In an undirected graph, a natural approach is to look at the degree of a vertex as a measure of its importance (also referred to as degree centrality). But it is hardly the only one. One could for instance look at the average distance to all other nodes (its reciprocal is the closeness centrality) or at the number of shortest paths between pairs of vertices going through the vertex (known as betweenness centrality).

What if the graph is directed? Things are somewhat more complicated there. For instance, there is now the in-degree as well as the out-degree.

Let us look at a particular example of practical importance, the World Wide Web (from now on, the Web). In this case, the vertices are webpages and a directed edge from \(u\) to \(v\) indicates a hyperlink from page \(u\) to page \(v\). The Web is much too large to analyze here. Instead, we will consider a tiny (but still interesting!) subset of it, the pages of Wolfram’s MathWorld, a wonderful mathematics resource.

Each page of MathWorld concerns a particular mathematical concept, e.g., scale-free network. A definition and notable properties are described. Importantly for us, in a section entitled “SEE ALSO”, other related mathematical concepts are listed with a link to their MathWorld page. In the case of scale-free networks, the small world network topic is referenced, among others.

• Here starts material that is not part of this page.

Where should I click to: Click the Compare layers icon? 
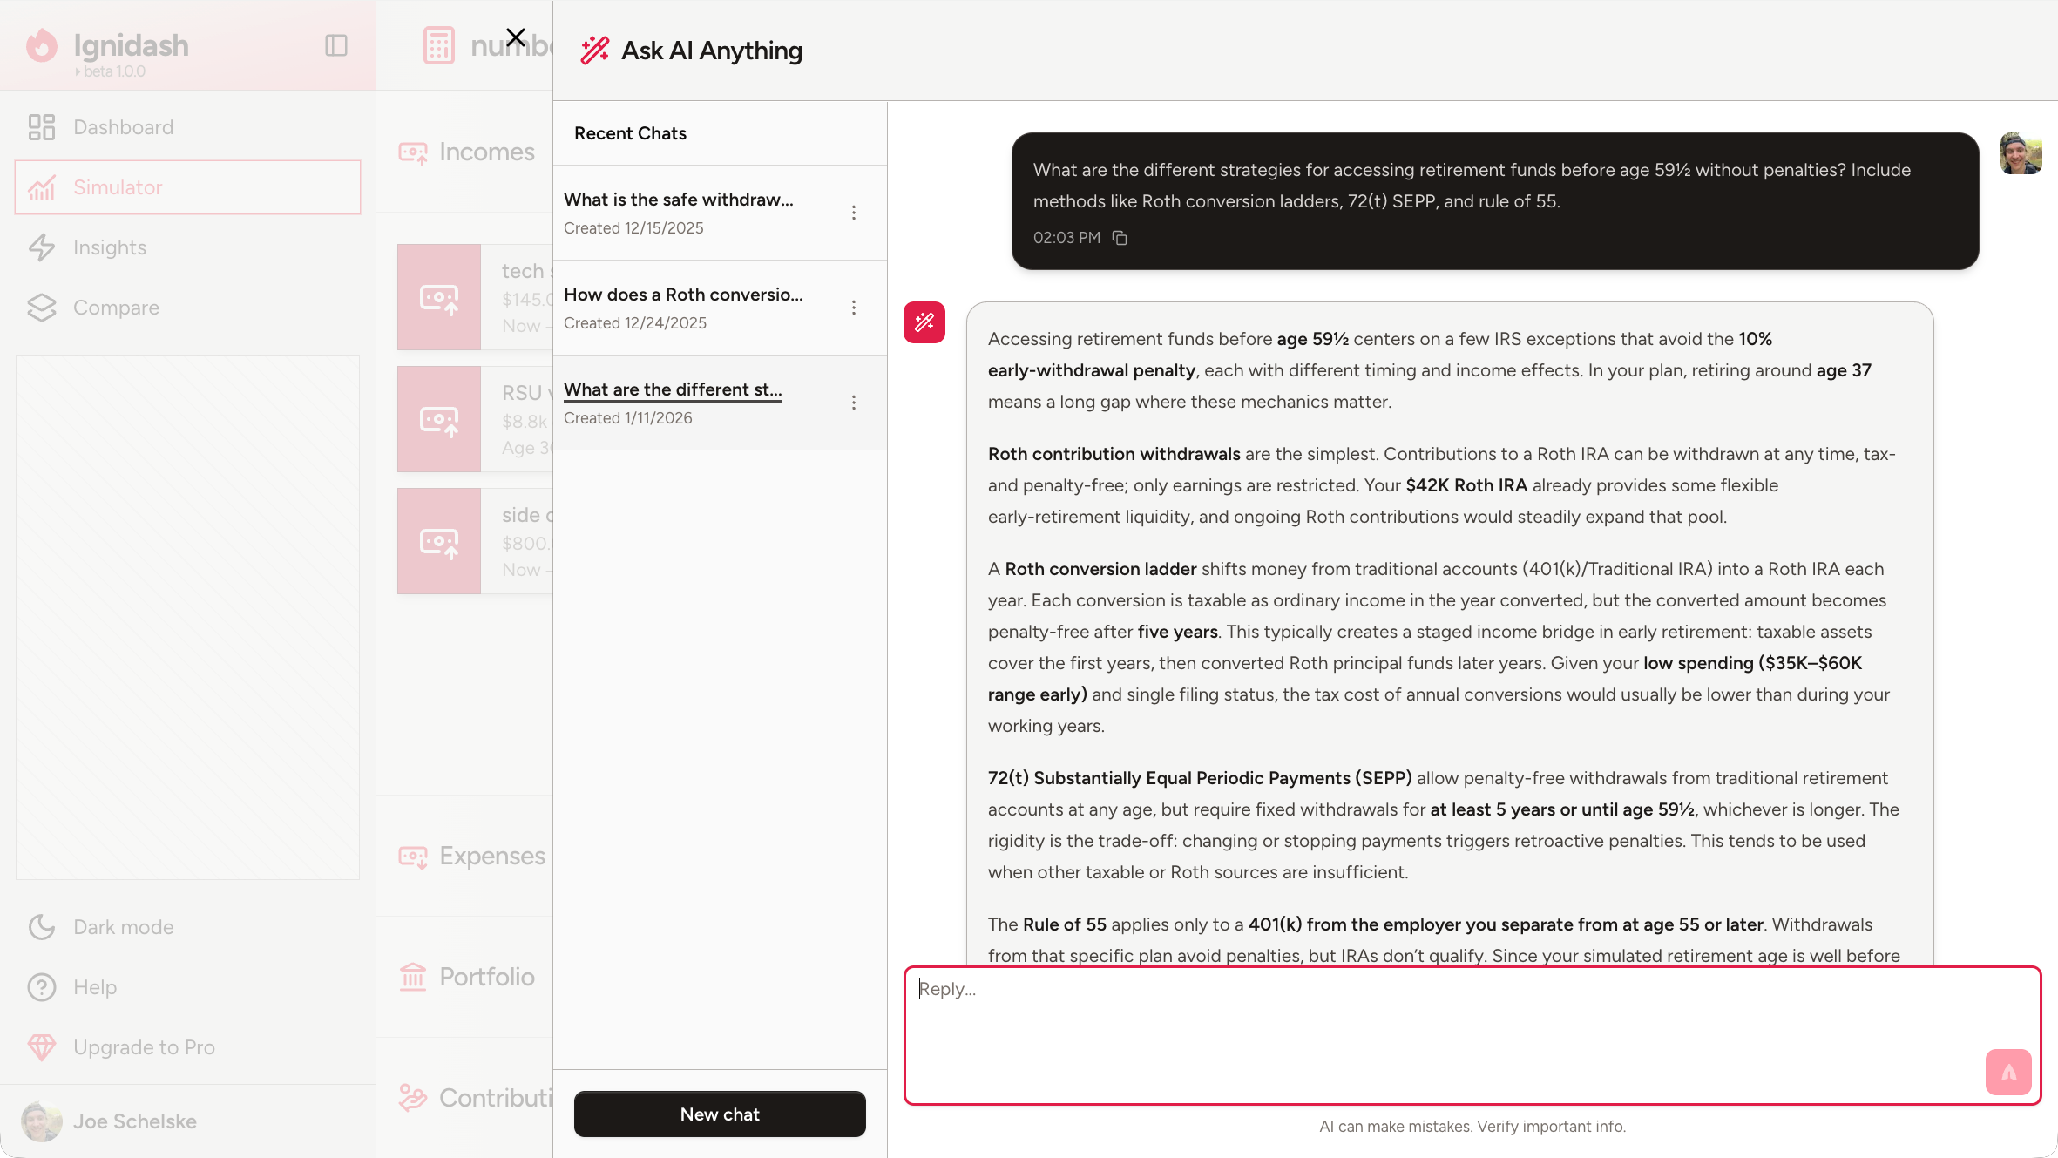pos(41,308)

The resulting directed graph is available through the NetSet datasets and can be downloaded here. We load it now. For convenience, we have reformatted it into the files mathworld-adjacency.csv and mathworld-titles.csv, which are available on the GitHub of the book.

data_edges = pd.read_csv('mathworld-adjacency.csv')
data_edges.head()
from to
0 0 2
1 1 47
2 1 404
3 1 2721
4 2 0

It consists in a list of directed edges. For example, the first one is an edge from vertex 0 to vertex 2. The second one is from 1 to 47 and so on.

There is a total of \(49069\) edges.

data_edges.shape[0]
49069

The second file contains the titles of the pages.

data_titles = pd.read_csv('mathworld-titles.csv')
data_titles.head()
title
0 Alexander's Horned Sphere
1 Exotic Sphere
2 Antoine's Horned Sphere
3 Flat
4 Poincaré Manifold

So the first edge above is from Alexander's Horned Sphere to Antoine's Horned Sphere. That is, the latter is listed in the “SEE ALSO” section of the former.

There are \(12362\) topics.

n = data_titles.shape[0]
print(n)
12362

We construct the graph by adding the edges one by one. We first convert df_edges into a Numpy array.

edgelist = data_edges[['from','to']].to_numpy()
print(edgelist)
[[    0     2]
 [    1    47]
 [    1   404]
 ...
 [12361 12306]
 [12361 12310]
 [12361 12360]]
G = nx.empty_graph(n, create_using=nx.DiGraph)
for i in range(edgelist.shape[0]):
    G.add_edge(edgelist[i,0], edgelist[i,1])

Returning to question of centrality, we can now try to measure the importance of different nodes. For instance, the in-degree of Alexander's Horned Sphere is:

G.in_degree(0)
5

while that of Antoine's Horned Sphere is:

G.in_degree(2)
1

suggesting that the former is more central than the latter, at least in the sense that it is referenced more often.

But is that the right measure? Consider the following: Antoine's Horned Sphere receives only one reference, but it is from a seemingly relatively important vertex, Alexander's Horned Sphere. How can one take this into account in quantifying its importance in the network?

We will come back to this question later in this chapter. To hint at things to come, it will turn out that “exploring the graph at random” provides a powerful perspective on centrality.